-- Opening Marker --

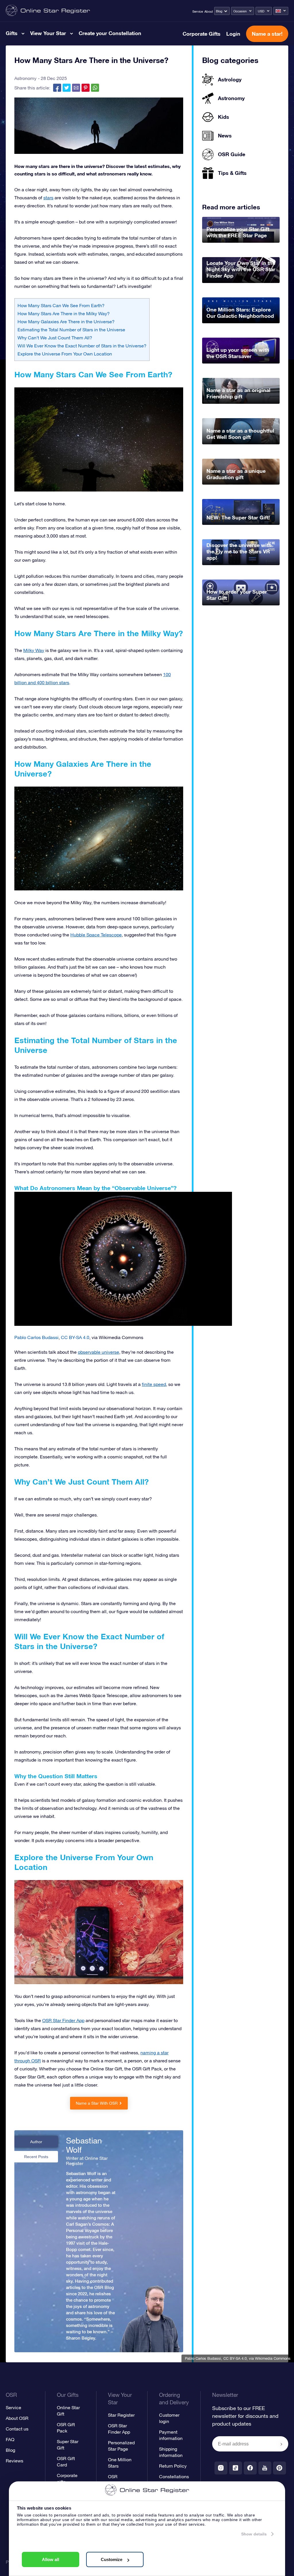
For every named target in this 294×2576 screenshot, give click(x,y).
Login (233, 33)
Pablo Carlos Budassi (203, 2358)
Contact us (17, 2428)
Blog (219, 11)
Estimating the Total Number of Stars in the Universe (71, 329)
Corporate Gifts (201, 33)
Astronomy (25, 78)
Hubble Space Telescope (96, 934)
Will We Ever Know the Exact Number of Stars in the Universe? (82, 345)
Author (36, 2141)
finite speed (154, 1384)
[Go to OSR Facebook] (250, 2468)
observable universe (98, 1352)
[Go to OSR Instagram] (220, 2468)
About (208, 11)
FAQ (10, 2439)
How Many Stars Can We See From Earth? (61, 305)
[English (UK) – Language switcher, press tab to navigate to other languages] (281, 11)
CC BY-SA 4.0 (235, 2358)
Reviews (14, 2460)
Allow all (50, 2559)
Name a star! (267, 33)
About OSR (17, 2418)
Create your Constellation (110, 33)
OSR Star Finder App (63, 2020)
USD (261, 11)
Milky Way (33, 650)
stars (48, 197)
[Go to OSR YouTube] (264, 2468)
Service (197, 11)
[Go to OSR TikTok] (235, 2468)
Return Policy (173, 2465)
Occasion (240, 11)
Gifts (12, 33)
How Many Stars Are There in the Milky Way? (64, 313)
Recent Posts (36, 2156)
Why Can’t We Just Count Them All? (55, 337)
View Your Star (48, 33)
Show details (254, 2534)
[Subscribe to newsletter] (281, 2444)
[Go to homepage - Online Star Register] (48, 11)
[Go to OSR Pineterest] (279, 2468)
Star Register (121, 2415)
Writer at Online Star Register (87, 2161)
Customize (111, 2559)
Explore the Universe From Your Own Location (65, 353)
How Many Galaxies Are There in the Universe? (66, 321)
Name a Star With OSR (97, 2103)
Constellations (174, 2476)
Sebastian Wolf (84, 2145)
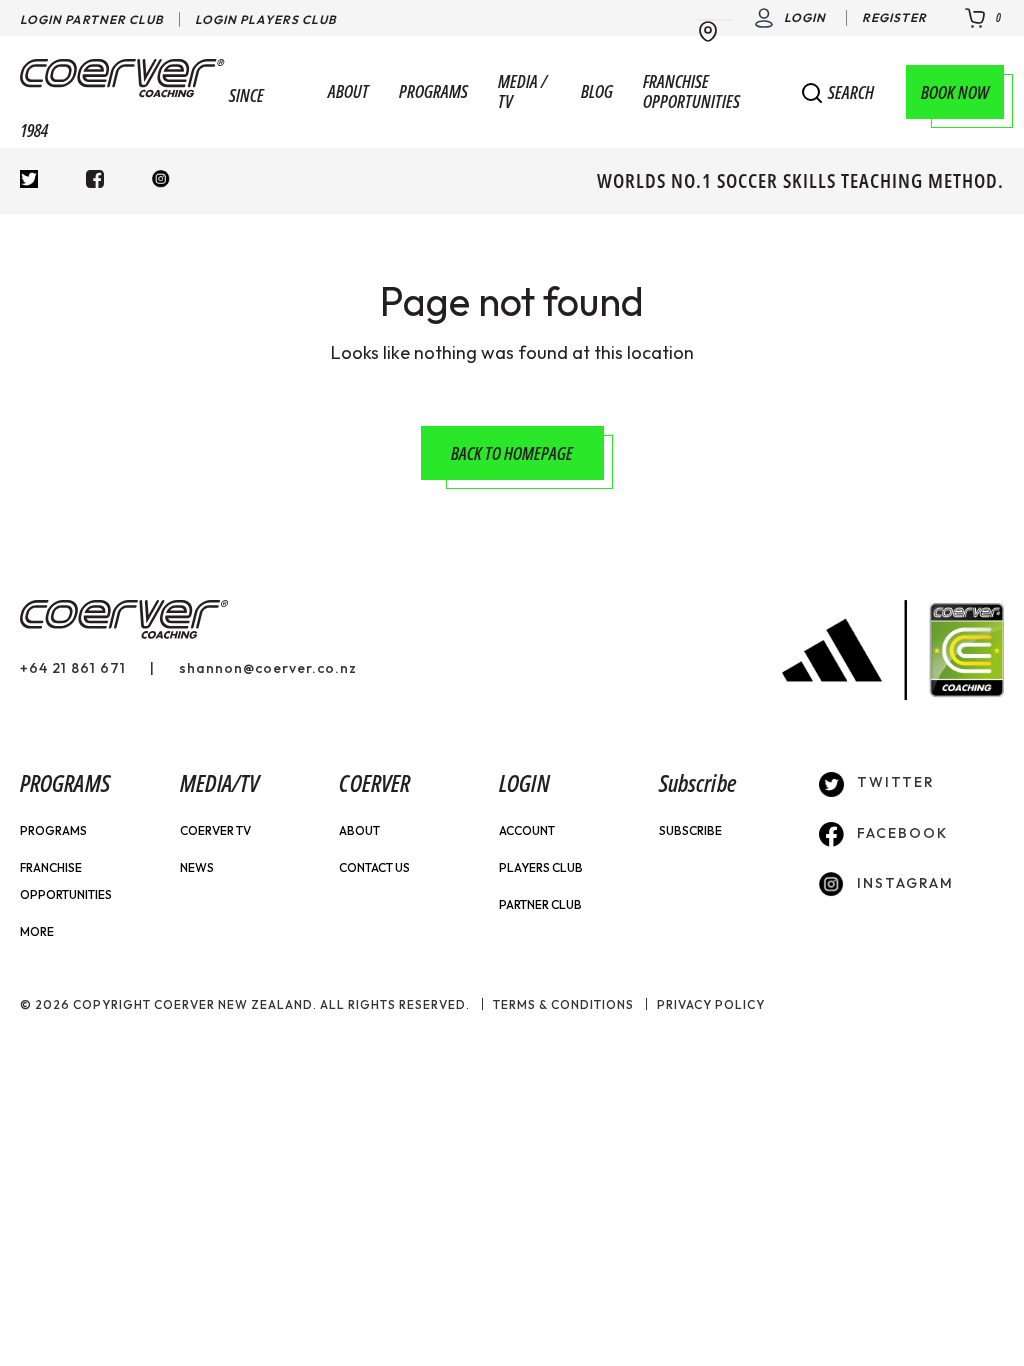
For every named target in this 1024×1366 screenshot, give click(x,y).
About (348, 92)
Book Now (955, 92)
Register (894, 17)
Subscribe (690, 830)
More (37, 931)
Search (851, 92)
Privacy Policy (711, 1004)
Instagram (903, 883)
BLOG (597, 92)
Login (805, 17)
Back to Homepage (512, 453)
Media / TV (522, 92)
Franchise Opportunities (691, 92)
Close (978, 90)
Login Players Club (266, 19)
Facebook (900, 833)
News (197, 867)
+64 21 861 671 (73, 668)
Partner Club (540, 904)
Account (527, 830)
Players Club (541, 867)
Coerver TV (215, 830)
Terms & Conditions (563, 1004)
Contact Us (374, 867)
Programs (433, 92)
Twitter (893, 782)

-- Closing Marker --

ACTION ITEM: Find each line of the data above that holds the word "click", then copy it.

TASK RESULT:
For every named target in this 294×2576 screenshot, give click(x,y).
For every named target in this 1024×1366 screenshot, give click(x,y).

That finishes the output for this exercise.